Collected data entries
=== Begin Enclosure ===
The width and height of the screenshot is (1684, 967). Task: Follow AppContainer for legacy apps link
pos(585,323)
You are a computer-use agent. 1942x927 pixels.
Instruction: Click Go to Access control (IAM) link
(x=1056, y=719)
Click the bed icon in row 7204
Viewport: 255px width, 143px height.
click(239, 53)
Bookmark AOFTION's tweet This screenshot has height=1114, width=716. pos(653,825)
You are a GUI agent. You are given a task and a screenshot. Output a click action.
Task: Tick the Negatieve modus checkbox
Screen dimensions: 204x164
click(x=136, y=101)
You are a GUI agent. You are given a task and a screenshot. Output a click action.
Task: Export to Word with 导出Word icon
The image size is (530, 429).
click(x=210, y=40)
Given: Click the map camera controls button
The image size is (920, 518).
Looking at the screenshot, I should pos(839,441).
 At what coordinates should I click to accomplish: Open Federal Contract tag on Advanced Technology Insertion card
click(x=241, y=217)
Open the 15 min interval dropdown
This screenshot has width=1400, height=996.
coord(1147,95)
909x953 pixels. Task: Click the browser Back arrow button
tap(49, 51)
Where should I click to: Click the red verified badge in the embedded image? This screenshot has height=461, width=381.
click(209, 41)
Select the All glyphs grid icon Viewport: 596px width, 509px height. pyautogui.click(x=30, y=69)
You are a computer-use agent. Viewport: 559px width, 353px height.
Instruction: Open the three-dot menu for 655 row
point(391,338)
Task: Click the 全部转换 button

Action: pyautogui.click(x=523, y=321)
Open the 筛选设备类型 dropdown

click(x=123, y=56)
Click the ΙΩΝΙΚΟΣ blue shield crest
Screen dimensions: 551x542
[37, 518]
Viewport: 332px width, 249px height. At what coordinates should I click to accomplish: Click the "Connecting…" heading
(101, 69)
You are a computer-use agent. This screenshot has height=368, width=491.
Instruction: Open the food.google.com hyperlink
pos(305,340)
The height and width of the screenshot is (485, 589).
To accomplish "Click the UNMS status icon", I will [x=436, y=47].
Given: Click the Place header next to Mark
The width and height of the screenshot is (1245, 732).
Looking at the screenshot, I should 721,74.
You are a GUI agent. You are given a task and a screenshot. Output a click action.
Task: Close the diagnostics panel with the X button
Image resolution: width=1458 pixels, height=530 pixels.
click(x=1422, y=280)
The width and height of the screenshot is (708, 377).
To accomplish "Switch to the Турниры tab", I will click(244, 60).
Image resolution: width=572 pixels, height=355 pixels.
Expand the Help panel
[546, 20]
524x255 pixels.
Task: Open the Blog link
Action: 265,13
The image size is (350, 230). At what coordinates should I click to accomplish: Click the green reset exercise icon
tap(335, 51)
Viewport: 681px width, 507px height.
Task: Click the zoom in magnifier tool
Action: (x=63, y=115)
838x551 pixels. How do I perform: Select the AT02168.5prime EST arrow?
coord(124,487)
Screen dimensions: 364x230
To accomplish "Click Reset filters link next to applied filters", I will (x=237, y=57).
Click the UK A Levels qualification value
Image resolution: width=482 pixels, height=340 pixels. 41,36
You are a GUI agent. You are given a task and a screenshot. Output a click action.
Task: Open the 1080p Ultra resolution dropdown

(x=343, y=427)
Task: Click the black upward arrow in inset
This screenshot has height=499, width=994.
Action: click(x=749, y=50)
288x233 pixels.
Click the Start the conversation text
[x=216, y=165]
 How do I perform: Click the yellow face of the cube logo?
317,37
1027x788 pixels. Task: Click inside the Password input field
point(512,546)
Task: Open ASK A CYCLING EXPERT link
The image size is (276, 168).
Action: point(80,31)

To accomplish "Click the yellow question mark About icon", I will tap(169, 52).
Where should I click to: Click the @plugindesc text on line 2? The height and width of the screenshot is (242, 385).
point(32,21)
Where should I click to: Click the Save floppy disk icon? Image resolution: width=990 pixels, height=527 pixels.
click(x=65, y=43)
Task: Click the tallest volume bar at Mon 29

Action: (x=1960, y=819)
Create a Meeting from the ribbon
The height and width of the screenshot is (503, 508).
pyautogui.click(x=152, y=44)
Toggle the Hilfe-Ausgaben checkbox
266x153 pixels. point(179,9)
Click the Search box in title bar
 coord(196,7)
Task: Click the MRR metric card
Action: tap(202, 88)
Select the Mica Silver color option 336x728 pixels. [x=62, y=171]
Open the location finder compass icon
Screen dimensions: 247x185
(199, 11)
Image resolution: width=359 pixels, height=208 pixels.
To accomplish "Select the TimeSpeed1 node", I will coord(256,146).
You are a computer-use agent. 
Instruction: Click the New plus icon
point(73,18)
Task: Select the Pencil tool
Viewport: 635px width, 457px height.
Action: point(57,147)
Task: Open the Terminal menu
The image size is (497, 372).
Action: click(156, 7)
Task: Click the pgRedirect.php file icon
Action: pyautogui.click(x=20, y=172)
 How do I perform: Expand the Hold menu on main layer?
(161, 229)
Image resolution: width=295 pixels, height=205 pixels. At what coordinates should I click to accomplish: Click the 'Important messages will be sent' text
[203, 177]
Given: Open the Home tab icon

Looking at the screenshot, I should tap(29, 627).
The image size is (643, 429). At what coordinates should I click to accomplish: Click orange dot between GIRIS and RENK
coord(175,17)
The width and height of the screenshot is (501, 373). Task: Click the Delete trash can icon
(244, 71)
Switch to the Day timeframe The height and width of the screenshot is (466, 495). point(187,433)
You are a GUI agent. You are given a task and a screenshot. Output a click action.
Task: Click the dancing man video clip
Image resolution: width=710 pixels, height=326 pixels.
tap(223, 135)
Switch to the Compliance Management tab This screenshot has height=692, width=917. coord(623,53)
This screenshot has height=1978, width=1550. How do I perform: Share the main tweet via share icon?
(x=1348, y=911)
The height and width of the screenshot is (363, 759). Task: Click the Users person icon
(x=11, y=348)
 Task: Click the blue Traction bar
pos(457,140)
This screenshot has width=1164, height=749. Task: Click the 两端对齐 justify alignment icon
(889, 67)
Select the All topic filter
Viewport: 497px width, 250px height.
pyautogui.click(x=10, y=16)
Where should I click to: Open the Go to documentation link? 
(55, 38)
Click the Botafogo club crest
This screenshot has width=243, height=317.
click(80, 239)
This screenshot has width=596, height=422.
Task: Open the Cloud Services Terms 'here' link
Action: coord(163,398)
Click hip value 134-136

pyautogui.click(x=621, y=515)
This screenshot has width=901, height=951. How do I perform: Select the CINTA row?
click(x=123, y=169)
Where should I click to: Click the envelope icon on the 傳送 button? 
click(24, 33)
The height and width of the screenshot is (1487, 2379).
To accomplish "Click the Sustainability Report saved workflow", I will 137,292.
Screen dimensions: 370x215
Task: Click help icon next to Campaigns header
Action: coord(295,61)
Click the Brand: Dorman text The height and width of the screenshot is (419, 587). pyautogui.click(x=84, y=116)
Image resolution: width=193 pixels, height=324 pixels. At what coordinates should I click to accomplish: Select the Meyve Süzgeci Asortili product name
=== End Enclosure ===
* [YOUR OBJECTIVE] All entries must be duplicated exactly, with none left out.

* [EXPECTED ANSWER]
The width and height of the screenshot is (1684, 967). Task: Follow AppContainer for legacy apps link
pos(585,323)
You are a computer-use agent. 1942x927 pixels.
Instruction: Click Go to Access control (IAM) link
(x=1056, y=719)
Click the bed icon in row 7204
Viewport: 255px width, 143px height.
click(239, 53)
Bookmark AOFTION's tweet This screenshot has height=1114, width=716. pos(653,825)
You are a GUI agent. You are given a task and a screenshot. Output a click action.
Task: Tick the Negatieve modus checkbox
Screen dimensions: 204x164
click(x=136, y=101)
You are a GUI agent. You are given a task and a screenshot. Output a click action.
Task: Export to Word with 导出Word icon
The image size is (530, 429).
click(x=210, y=40)
Given: Click the map camera controls button
The image size is (920, 518).
Looking at the screenshot, I should pos(839,441).
 At what coordinates should I click to accomplish: Open Federal Contract tag on Advanced Technology Insertion card
click(x=241, y=217)
Open the 15 min interval dropdown
This screenshot has width=1400, height=996.
coord(1147,95)
909x953 pixels. Task: Click the browser Back arrow button
tap(49, 51)
Where should I click to: Click the red verified badge in the embedded image? This screenshot has height=461, width=381.
click(209, 41)
Select the All glyphs grid icon Viewport: 596px width, 509px height. pyautogui.click(x=30, y=69)
You are a computer-use agent. Viewport: 559px width, 353px height.
Instruction: Open the three-dot menu for 655 row
point(391,338)
Task: Click the 全部转换 button

Action: pyautogui.click(x=523, y=321)
Open the 筛选设备类型 dropdown

click(x=123, y=56)
Click the ΙΩΝΙΚΟΣ blue shield crest
Screen dimensions: 551x542
[37, 518]
Viewport: 332px width, 249px height. At what coordinates should I click to accomplish: Click the "Connecting…" heading
(101, 69)
You are a computer-use agent. This screenshot has height=368, width=491.
Instruction: Open the food.google.com hyperlink
pos(305,340)
The height and width of the screenshot is (485, 589).
To accomplish "Click the UNMS status icon", I will [x=436, y=47].
Given: Click the Place header next to Mark
The width and height of the screenshot is (1245, 732).
Looking at the screenshot, I should 721,74.
You are a GUI agent. You are given a task and a screenshot. Output a click action.
Task: Close the diagnostics panel with the X button
Image resolution: width=1458 pixels, height=530 pixels.
click(x=1422, y=280)
The width and height of the screenshot is (708, 377).
To accomplish "Switch to the Турниры tab", I will click(244, 60).
Image resolution: width=572 pixels, height=355 pixels.
Expand the Help panel
[546, 20]
524x255 pixels.
Task: Open the Blog link
Action: 265,13
The image size is (350, 230). At what coordinates should I click to accomplish: Click the green reset exercise icon
tap(335, 51)
Viewport: 681px width, 507px height.
Task: Click the zoom in magnifier tool
Action: (x=63, y=115)
838x551 pixels. How do I perform: Select the AT02168.5prime EST arrow?
coord(124,487)
Screen dimensions: 364x230
To accomplish "Click Reset filters link next to applied filters", I will (x=237, y=57).
Click the UK A Levels qualification value
Image resolution: width=482 pixels, height=340 pixels. 41,36
You are a GUI agent. You are given a task and a screenshot. Output a click action.
Task: Open the 1080p Ultra resolution dropdown

(x=343, y=427)
Task: Click the black upward arrow in inset
This screenshot has height=499, width=994.
Action: click(x=749, y=50)
288x233 pixels.
Click the Start the conversation text
[x=216, y=165]
 How do I perform: Click the yellow face of the cube logo?
317,37
1027x788 pixels. Task: Click inside the Password input field
point(512,546)
Task: Open ASK A CYCLING EXPERT link
The image size is (276, 168).
Action: point(80,31)

To accomplish "Click the yellow question mark About icon", I will tap(169, 52).
Where should I click to: Click the @plugindesc text on line 2? The height and width of the screenshot is (242, 385).
point(32,21)
Where should I click to: Click the Save floppy disk icon? Image resolution: width=990 pixels, height=527 pixels.
click(x=65, y=43)
Task: Click the tallest volume bar at Mon 29

Action: (x=1960, y=819)
Create a Meeting from the ribbon
The height and width of the screenshot is (503, 508).
pyautogui.click(x=152, y=44)
Toggle the Hilfe-Ausgaben checkbox
266x153 pixels. point(179,9)
Click the Search box in title bar
 coord(196,7)
Task: Click the MRR metric card
Action: tap(202, 88)
Select the Mica Silver color option 336x728 pixels. [x=62, y=171]
Open the location finder compass icon
Screen dimensions: 247x185
(199, 11)
Image resolution: width=359 pixels, height=208 pixels.
To accomplish "Select the TimeSpeed1 node", I will coord(256,146).
You are a computer-use agent. 
Instruction: Click the New plus icon
point(73,18)
Task: Select the Pencil tool
Viewport: 635px width, 457px height.
Action: point(57,147)
Task: Open the Terminal menu
The image size is (497, 372).
Action: click(156, 7)
Task: Click the pgRedirect.php file icon
Action: pyautogui.click(x=20, y=172)
 How do I perform: Expand the Hold menu on main layer?
(161, 229)
Image resolution: width=295 pixels, height=205 pixels. At what coordinates should I click to accomplish: Click the 'Important messages will be sent' text
[203, 177]
Given: Open the Home tab icon

Looking at the screenshot, I should tap(29, 627).
The image size is (643, 429). At what coordinates should I click to accomplish: Click orange dot between GIRIS and RENK
coord(175,17)
The width and height of the screenshot is (501, 373). Task: Click the Delete trash can icon
(244, 71)
Switch to the Day timeframe The height and width of the screenshot is (466, 495). point(187,433)
You are a GUI agent. You are given a task and a screenshot. Output a click action.
Task: Click the dancing man video clip
Image resolution: width=710 pixels, height=326 pixels.
tap(223, 135)
Switch to the Compliance Management tab This screenshot has height=692, width=917. coord(623,53)
This screenshot has height=1978, width=1550. How do I perform: Share the main tweet via share icon?
(x=1348, y=911)
The height and width of the screenshot is (363, 759). Task: Click the Users person icon
(x=11, y=348)
 Task: Click the blue Traction bar
pos(457,140)
This screenshot has width=1164, height=749. Task: Click the 两端对齐 justify alignment icon
(889, 67)
Select the All topic filter
Viewport: 497px width, 250px height.
pyautogui.click(x=10, y=16)
Where should I click to: Open the Go to documentation link? 
(55, 38)
Click the Botafogo club crest
This screenshot has width=243, height=317.
click(80, 239)
This screenshot has width=596, height=422.
Task: Open the Cloud Services Terms 'here' link
Action: coord(163,398)
Click hip value 134-136

pyautogui.click(x=621, y=515)
This screenshot has width=901, height=951. How do I perform: Select the CINTA row?
click(x=123, y=169)
Where should I click to: Click the envelope icon on the 傳送 button? 
click(24, 33)
The height and width of the screenshot is (1487, 2379).
To accomplish "Click the Sustainability Report saved workflow", I will 137,292.
Screen dimensions: 370x215
Task: Click help icon next to Campaigns header
Action: coord(295,61)
Click the Brand: Dorman text The height and width of the screenshot is (419, 587). pyautogui.click(x=84, y=116)
Image resolution: width=193 pixels, height=324 pixels. At what coordinates should I click to accomplish: Select the Meyve Süzgeci Asortili product name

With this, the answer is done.